After the progressive senators announced they would not be crossing the picket line, the rest of the Democratic field followed.

Sens. Elizabeth Warren (D-Mass.) and Bernie Sanders (I-Vt.) both said Friday that they would not cross the picket line as workers at Marymount Loyola University go on strike to demand a fair collective bargaining agreement—even if it means missing next week's Democratic presidential debate at the university. (Photo: Jeff Kowalsky/AFP/Getty Images, Bill Pugliano/Getty Images)

As the hospitality workers' union Unite Here Local 11 said that next week's Democratic presidential debate could be threatened by stalled contract negotiations for workers at Loyola Marymount University, which is hosting the debate, Sens. Elizabeth Warren and Bernie Sanders led the Democratic field in announcing they would be on the side of the workers if a deal is not reached in the coming days.

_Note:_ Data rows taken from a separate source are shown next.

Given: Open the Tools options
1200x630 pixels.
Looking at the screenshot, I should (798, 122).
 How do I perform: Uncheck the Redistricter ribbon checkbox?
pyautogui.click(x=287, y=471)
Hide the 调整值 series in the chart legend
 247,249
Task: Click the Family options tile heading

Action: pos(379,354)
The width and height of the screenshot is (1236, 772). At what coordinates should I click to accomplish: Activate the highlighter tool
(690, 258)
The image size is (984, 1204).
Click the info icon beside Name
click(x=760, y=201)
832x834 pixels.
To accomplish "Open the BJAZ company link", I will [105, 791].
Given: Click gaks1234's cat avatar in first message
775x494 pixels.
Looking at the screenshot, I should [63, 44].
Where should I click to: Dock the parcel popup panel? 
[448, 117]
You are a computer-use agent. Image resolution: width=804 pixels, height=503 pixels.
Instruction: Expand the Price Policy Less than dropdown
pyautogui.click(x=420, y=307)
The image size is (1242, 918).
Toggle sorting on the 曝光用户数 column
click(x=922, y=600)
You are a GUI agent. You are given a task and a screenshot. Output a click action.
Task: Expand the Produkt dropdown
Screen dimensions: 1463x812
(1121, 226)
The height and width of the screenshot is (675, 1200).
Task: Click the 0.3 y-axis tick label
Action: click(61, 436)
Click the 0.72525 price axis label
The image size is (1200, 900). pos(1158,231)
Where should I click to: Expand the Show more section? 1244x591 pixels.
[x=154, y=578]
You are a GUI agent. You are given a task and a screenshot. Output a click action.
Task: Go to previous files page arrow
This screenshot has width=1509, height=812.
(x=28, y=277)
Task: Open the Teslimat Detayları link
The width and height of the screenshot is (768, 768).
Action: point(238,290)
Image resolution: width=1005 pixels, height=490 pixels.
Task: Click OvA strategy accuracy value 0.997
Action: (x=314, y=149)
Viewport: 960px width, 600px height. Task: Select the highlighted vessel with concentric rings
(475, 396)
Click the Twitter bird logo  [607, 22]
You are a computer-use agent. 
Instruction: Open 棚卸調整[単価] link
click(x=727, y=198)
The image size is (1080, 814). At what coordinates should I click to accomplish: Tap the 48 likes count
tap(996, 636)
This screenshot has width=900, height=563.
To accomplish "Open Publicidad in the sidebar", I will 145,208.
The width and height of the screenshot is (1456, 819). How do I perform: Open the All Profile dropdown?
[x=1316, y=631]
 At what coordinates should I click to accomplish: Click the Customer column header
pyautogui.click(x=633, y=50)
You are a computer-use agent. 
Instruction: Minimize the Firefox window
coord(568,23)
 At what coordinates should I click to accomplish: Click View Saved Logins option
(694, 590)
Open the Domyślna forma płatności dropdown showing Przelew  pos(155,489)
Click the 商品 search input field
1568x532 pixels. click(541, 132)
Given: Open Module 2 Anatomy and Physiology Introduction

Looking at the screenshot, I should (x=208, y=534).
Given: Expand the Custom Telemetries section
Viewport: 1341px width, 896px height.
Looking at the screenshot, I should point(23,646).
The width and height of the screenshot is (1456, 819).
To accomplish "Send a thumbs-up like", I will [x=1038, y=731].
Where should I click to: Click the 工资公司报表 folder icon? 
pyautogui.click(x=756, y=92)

Warren tweeted early Friday afternoon that she would "not cross the union's picket line even if it means missing the debate," and Sanders tweeted a similar message shortly after, with a CBS reporter then confirming Sanders was also willing to miss the debate next Thursday in order to support university workers.

After Warren and Sanders announced their support, other presidential candidates—including businessman Andrew Yang, former Vice President Joe Biden, and South Bend, Indiana Mayor Pete Buttigieg—also said they would not be crossing the picket line next Thursday.

The debate was originally set to take place at UCLA but was moved to Loyola Marymount (LMU), which is also located in Los Angeles, after unions boycotted the event due to another labor dispute.

Now, Unite Here Local 11 said Friday, "the leading contenders for the Democratic nomination will be greeted with picket lines at their replacement venue."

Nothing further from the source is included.